To dissociate his project from the corrupt activities that marred the government farm mechanisation programme, Gono claimed that the farm was mechanised from “day one of purchase” before the government exercise.

Seemingly aware of intensifying dispute over Gono’s tenure, Mswati argued that the farm project justified the central bank governor’s position.

“I am glad to see that the man who is implementing this (silo project) farm is governor of the central bank. I understand why he is the governor,” Mswati said.

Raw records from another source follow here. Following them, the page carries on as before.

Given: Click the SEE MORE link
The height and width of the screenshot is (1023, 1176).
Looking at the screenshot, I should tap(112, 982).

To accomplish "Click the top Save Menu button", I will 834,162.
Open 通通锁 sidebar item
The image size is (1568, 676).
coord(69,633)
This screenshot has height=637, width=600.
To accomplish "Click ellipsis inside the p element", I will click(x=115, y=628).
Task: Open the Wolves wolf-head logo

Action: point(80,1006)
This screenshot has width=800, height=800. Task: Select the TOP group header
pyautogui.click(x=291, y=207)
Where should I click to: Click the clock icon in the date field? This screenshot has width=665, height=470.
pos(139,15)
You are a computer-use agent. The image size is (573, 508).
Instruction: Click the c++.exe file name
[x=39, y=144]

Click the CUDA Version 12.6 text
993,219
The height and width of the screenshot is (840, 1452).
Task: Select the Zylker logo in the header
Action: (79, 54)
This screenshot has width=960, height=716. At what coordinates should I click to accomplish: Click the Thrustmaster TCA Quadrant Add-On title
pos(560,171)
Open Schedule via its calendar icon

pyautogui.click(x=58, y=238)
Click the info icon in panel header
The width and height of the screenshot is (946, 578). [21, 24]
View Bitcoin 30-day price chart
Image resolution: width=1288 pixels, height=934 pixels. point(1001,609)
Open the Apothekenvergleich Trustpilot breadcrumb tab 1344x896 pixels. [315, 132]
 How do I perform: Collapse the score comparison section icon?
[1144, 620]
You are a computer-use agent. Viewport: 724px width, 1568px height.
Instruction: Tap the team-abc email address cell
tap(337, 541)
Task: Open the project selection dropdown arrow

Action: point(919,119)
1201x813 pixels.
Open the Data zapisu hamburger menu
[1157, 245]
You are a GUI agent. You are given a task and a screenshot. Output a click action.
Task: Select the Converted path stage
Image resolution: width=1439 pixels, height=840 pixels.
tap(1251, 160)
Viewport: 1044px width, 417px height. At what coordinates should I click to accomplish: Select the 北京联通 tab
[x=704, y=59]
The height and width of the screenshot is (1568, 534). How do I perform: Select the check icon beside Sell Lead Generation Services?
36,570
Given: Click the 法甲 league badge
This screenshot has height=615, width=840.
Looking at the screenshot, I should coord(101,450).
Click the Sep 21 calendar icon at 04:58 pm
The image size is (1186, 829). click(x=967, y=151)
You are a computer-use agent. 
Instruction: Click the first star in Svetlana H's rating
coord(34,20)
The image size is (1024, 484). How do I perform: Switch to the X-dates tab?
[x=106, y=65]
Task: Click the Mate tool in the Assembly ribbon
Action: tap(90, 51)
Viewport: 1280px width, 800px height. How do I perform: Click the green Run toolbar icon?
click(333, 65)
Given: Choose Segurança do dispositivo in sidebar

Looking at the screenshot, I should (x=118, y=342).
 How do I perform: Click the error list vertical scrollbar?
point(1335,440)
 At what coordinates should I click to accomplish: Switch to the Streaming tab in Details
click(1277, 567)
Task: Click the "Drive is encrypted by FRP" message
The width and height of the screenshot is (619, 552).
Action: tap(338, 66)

His remarks came barely two weeks after Tsvangirai announced that he had referred the re-appointment of Gono and Attorney-General Johannes Tomana to Sadc.

After the commissioning of the silos of which one of them was less than half filled with soya beans, invited guests drove for close to five kilometres down a gravel road towards the farmhouse.

Along the way was a stretch of cultivated land with no crops grown on it and part of the cattle herd grazing.

Security screening at the main gate to the house stopped scores of singing Zanu PF supporters from being lavished with the food and wine that was served at what looked like an old tennis court.  

Apart from agriculture, Gono is understood to have business interests in the media and petroleum industry.